§ Task instructions
**1.** From the passage about the saloon license hearing, list every matter on which the witnesses are said to have testified.
**2.** Update the part of the passage about the saloon license hearing that opens with the words containing "After listening to" and closes with "hold the license.", replacing "Supervisors" with "Commissioners".

§ Provided passage
________
It was alleged that Simpson had kept a disorderly house, that unseemly noise and disturbance was created there and there were other charges.
Among the witnesses called were [13 names] and others.
After listening to the testimony, the petition to revoke the license was dismissed. It is only a few more days until all saloon keepers will have to present new petitions, as licenses have to be renewed at the first of the year.
After dismissing the petition, the Supervisors proceeded to hear evidence on the revocation of the license under which the saloon is run, and when all the witnesses were heard the matter was taken under advisement. The reason for the dismissal of the petition was owing to the fact that it was shown that Simpson does not personally hold the license.
One of the ladies called testified that she had once been accosted by intoxicated men outside the saloon. Another testified as to the noise from the place. Other witnesses testified as to the general reputation of the saloon.
________
§ Raw data
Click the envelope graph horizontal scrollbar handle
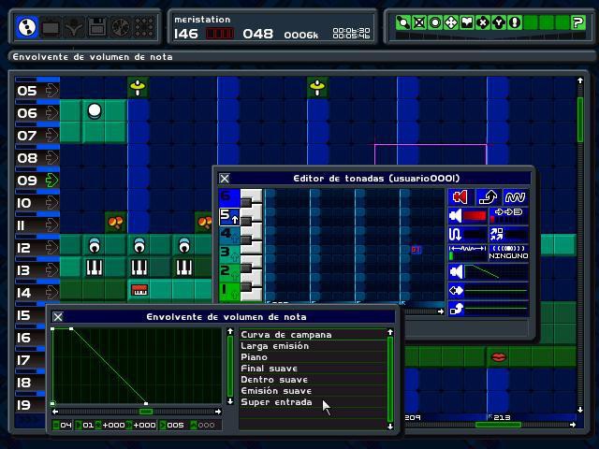The height and width of the screenshot is (449, 599). point(145,411)
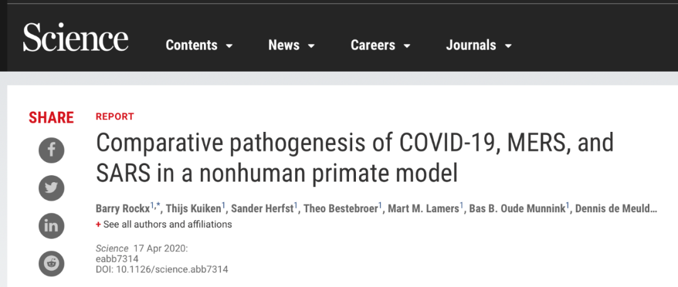
Task: Expand the Careers dropdown arrow
Action: (407, 46)
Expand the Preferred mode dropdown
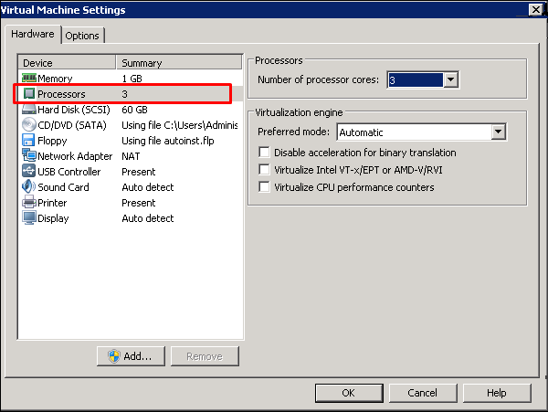The width and height of the screenshot is (548, 412). pyautogui.click(x=498, y=132)
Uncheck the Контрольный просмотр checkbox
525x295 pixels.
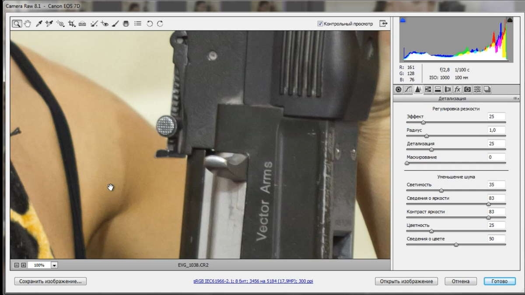320,24
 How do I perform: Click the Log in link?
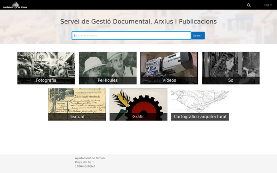(x=268, y=5)
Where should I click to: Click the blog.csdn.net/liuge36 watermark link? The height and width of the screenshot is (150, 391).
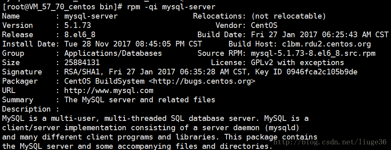click(330, 142)
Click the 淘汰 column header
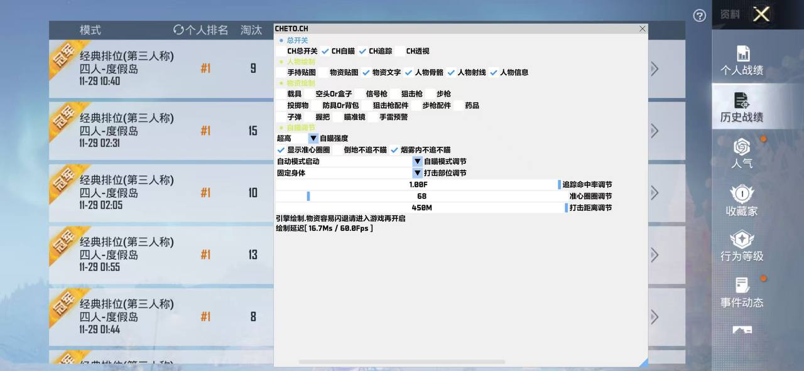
________
§ Answers in order
**1.**
- Being accosted once by intoxicated men outside the saloon
- The noise from the place
- The general reputation of the saloon

**2.**
After listening to the testimony, the petition to revoke the license was dismissed. It is only a few more days until all saloon keepers will have to present new petitions, as licenses have to be renewed at the first of the year.
After dismissing the petition, the Commissioners proceeded to hear evidence on the revocation of the license under which the saloon is run, and when all the witnesses were heard the matter was taken under advisement. The reason for the dismissal of the petition was owing to the fact that it was shown that Simpson does not personally hold the license.